WHAT TO PRODUCE: Return the records below from the line containing "Попутчики (91, 127)" onward, exactly, through and including the last line.

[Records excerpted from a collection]
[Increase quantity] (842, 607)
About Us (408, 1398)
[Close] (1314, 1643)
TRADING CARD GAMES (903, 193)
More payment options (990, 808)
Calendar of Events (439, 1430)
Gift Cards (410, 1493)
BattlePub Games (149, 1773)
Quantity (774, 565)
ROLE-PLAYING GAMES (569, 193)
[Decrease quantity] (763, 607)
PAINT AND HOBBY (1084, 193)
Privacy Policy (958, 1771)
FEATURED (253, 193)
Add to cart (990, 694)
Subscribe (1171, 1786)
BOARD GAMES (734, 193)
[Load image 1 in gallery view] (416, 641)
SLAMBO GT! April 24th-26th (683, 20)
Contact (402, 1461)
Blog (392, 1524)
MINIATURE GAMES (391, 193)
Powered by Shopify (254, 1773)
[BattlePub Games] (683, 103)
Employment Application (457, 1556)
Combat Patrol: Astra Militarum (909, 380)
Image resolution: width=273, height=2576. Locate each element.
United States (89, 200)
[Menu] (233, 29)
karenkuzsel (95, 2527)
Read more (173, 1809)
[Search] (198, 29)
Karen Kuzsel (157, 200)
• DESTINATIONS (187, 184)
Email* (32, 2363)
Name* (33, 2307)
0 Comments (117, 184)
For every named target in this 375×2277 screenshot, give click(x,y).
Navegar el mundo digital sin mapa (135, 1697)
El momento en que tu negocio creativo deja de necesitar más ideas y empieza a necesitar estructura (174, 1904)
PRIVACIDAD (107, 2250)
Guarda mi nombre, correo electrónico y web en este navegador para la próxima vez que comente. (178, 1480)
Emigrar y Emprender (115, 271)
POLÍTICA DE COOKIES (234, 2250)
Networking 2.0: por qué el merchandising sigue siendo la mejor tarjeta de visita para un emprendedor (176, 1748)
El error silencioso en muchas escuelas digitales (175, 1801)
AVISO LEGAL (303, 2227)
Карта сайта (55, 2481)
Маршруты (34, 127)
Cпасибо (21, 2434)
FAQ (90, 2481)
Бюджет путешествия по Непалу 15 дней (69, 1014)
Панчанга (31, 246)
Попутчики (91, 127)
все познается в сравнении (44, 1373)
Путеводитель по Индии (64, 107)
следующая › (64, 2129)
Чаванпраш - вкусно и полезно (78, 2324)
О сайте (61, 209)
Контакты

RESPONSE TO THIS TASK:
Попутчики (91, 127)
все познается в сравнении (44, 1373)
Путеводитель по Индии (64, 107)
следующая › (64, 2129)
Чаванпраш - вкусно и полезно (78, 2324)
О сайте (61, 209)
Контакты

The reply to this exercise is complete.